Nous sommes au début du vingtième siècle. Ce récit sort presque en même temps que Sodome et Gomohrre de Marcel Proust, quatrième tome de La Recherche. Mais le traitement de l’homosexualité est bien différent de la version française. Chez Proust, les invertis sont des hommes inversés, presque des animaux qui se laissent aller à leurs pulsions primaires. Chez Zweig, l’homosexualité est montrée sans avis préconçu, sans jugement, mais avec beaucoup de compassion… et de passion.
Pour l’époque, je me serais attendu à du cryptogay, comme dans Les Faux-Monnayeurs d’André Gide. On sait, mais on ne dit pas. Ici, non seulement l’homosexualité est dite, mais elle n’est pas montrée comme quelque chose de sale. Le professeur ne trahit personne. C’est lui la victime de l’oppression sociale qui lui impose de se cacher et de vivre sa sexualité à la marge de la société. Marge qui va le mettre dans des situations pouvant mettre en péril sa vie…

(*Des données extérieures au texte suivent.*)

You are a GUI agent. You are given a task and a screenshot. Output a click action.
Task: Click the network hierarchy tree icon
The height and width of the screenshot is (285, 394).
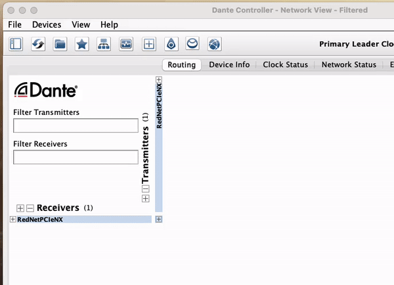coord(104,44)
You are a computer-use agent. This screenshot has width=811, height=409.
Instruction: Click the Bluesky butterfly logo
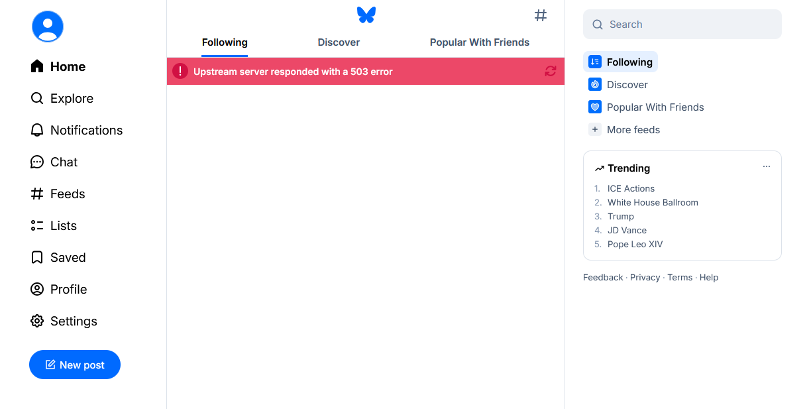366,15
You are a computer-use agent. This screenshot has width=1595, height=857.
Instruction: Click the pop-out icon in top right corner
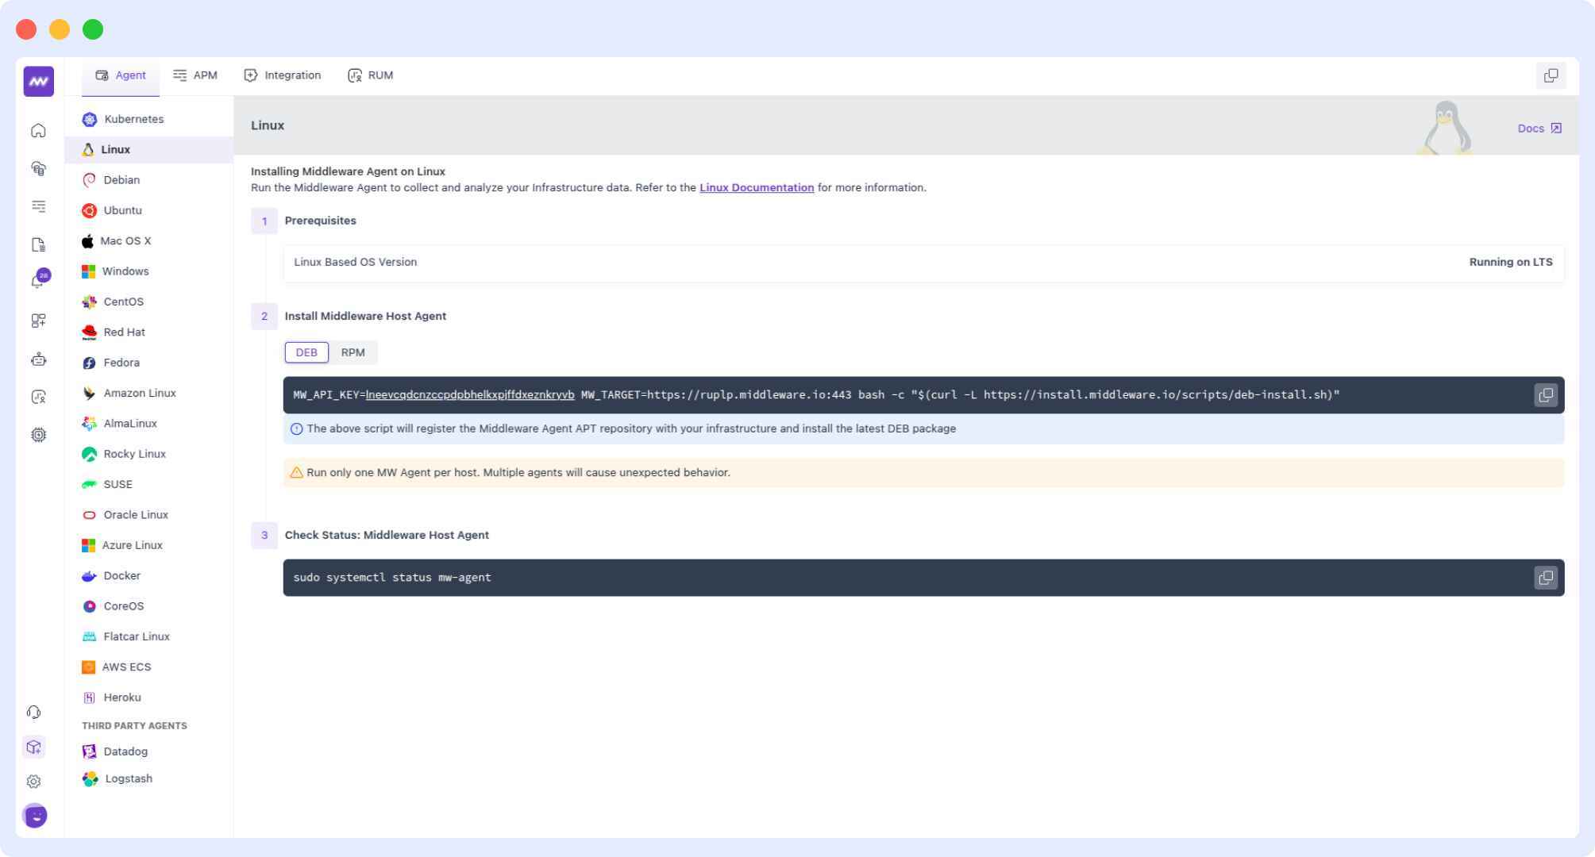pyautogui.click(x=1551, y=76)
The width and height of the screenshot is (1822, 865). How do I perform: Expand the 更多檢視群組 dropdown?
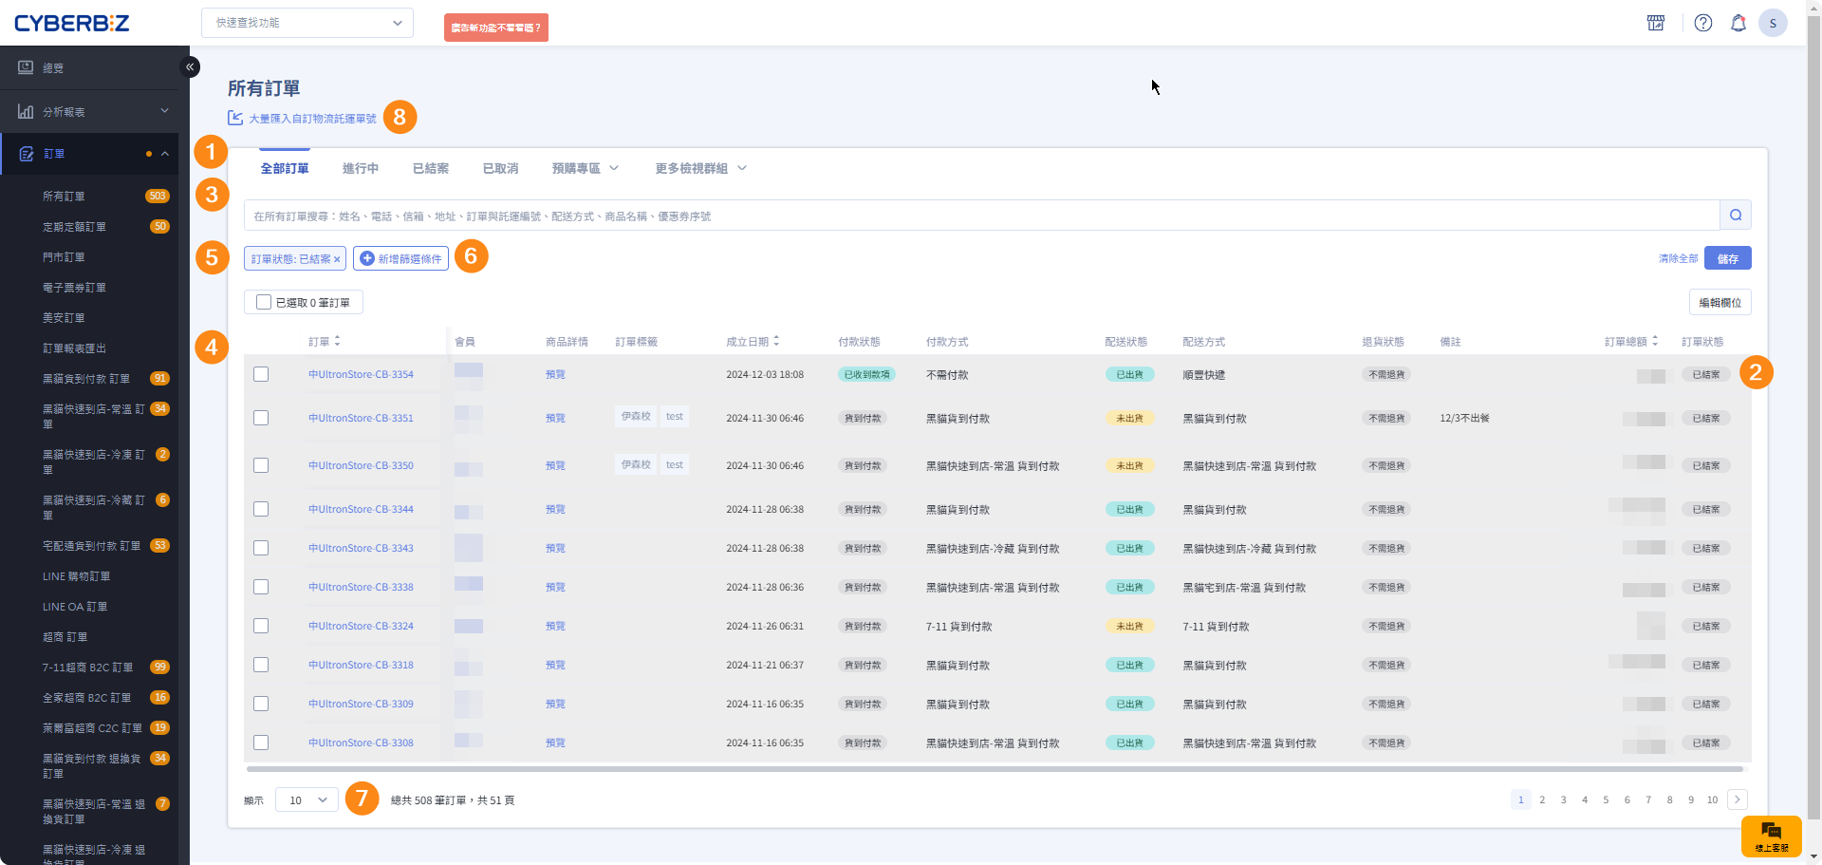click(x=700, y=168)
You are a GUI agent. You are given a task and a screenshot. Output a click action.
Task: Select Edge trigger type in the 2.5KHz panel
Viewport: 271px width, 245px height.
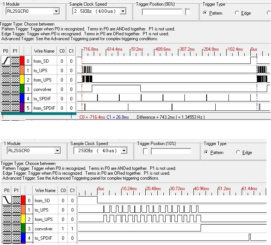tap(237, 13)
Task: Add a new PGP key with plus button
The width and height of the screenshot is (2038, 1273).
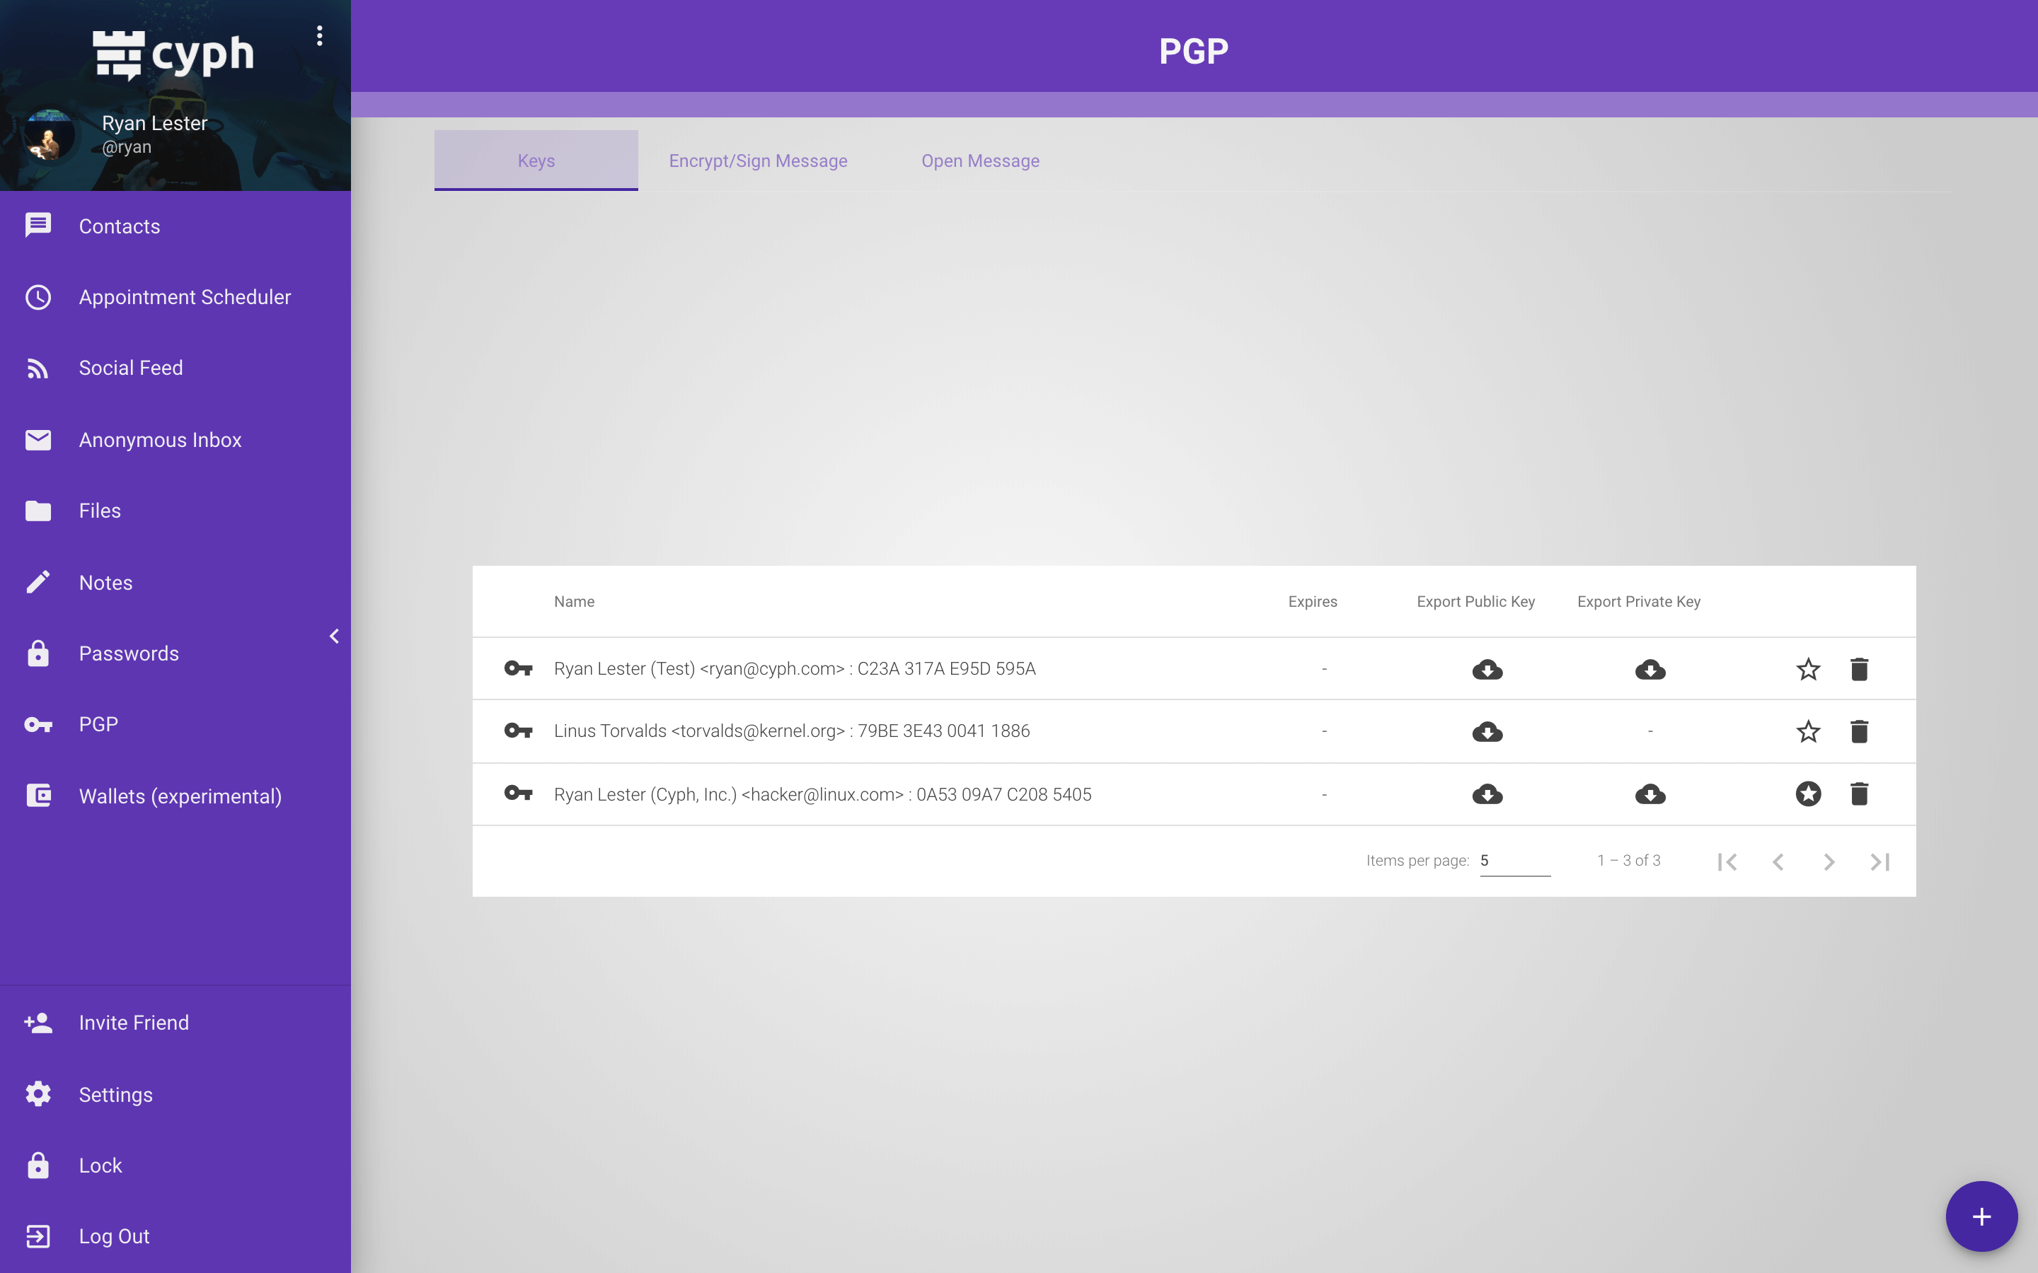Action: pyautogui.click(x=1981, y=1216)
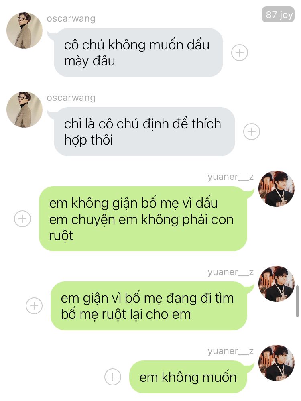Open oscarwang avatar on first message

click(24, 30)
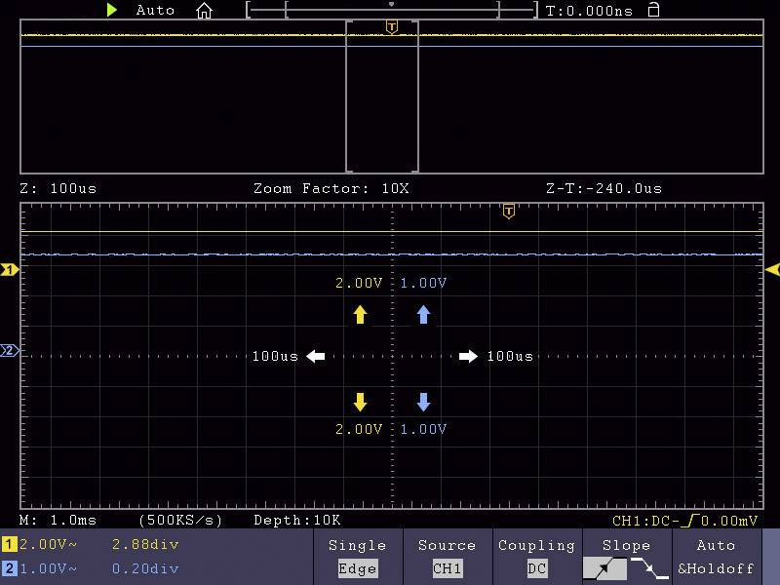
Task: Open the Edge trigger type selector
Action: pos(358,568)
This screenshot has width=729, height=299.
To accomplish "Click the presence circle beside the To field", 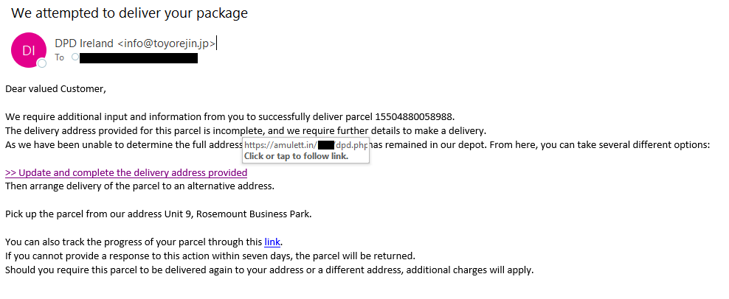I will click(x=75, y=57).
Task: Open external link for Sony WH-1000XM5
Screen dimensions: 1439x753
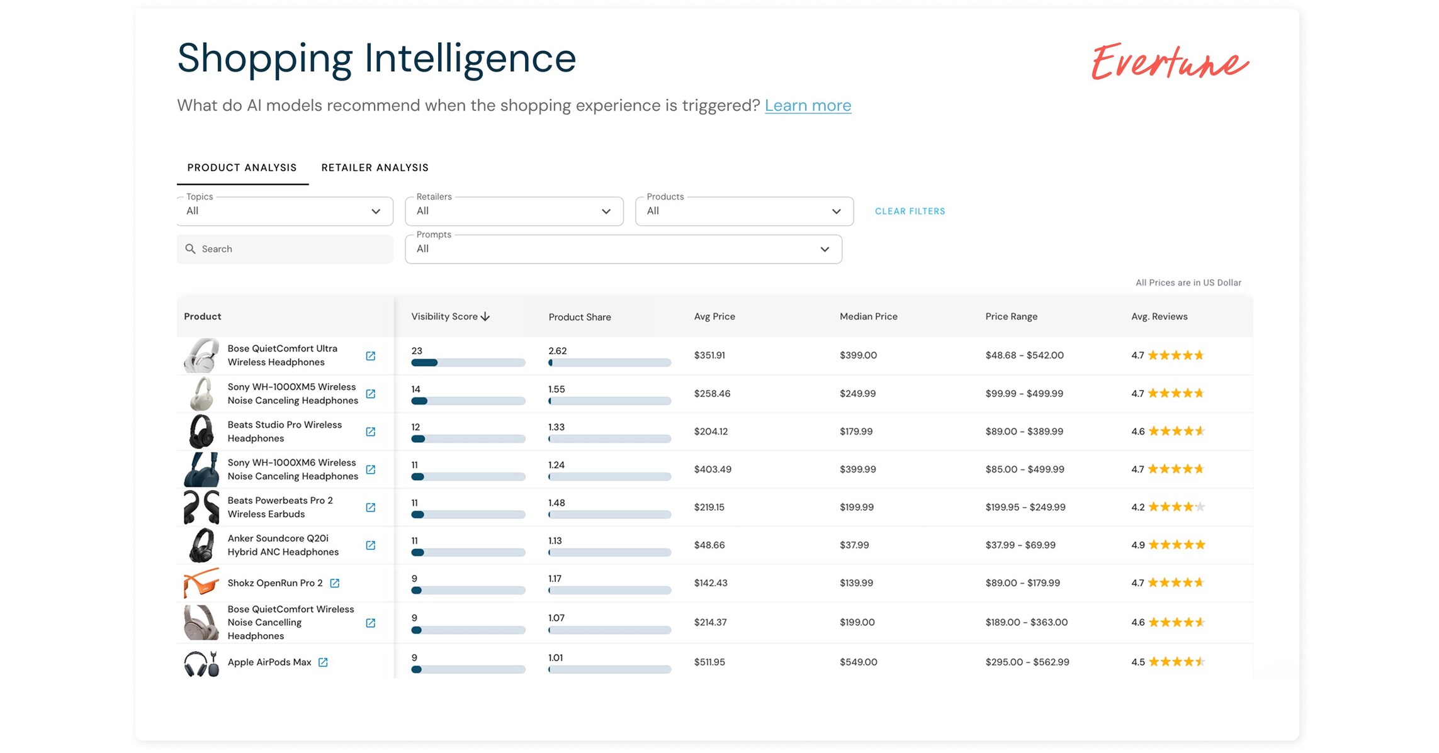Action: point(370,394)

Le meilleur de cette nouvelle est sans nulle doute pour moi les derniers mots que je ne révèlerai pas, pour ne rien vous spoiler. Mais ceux-ci montrent la modernité de cette nouvelle qui n’empêchera malheureusement pas toutes les atrocités vécues par les homosexuels moins de vingt ans après sa parution.
Devez-vous lire cette nouvelle ?
Oui. Même sans lire cette nouvelle avec le prisme de l’Histoire, ce texte est magnifique. Presque un Mort à Venise poétique et sans divagation. Si vous êtes fan de littérature générale, lisez-le !
Citation
Aucune souffrance n’est plus sacrée que celle qui par pudeur n’ose pas se manifester.
La Confusion des sentiments, Stephan Zweig

Où le trouver ?
En bibliothèque ou librairie, neuf ou d’occasion, numérique ou papier, avec les informations suivantes : La Confusion des sentiments, Stefan Zweig, Robert Laffont, 2019.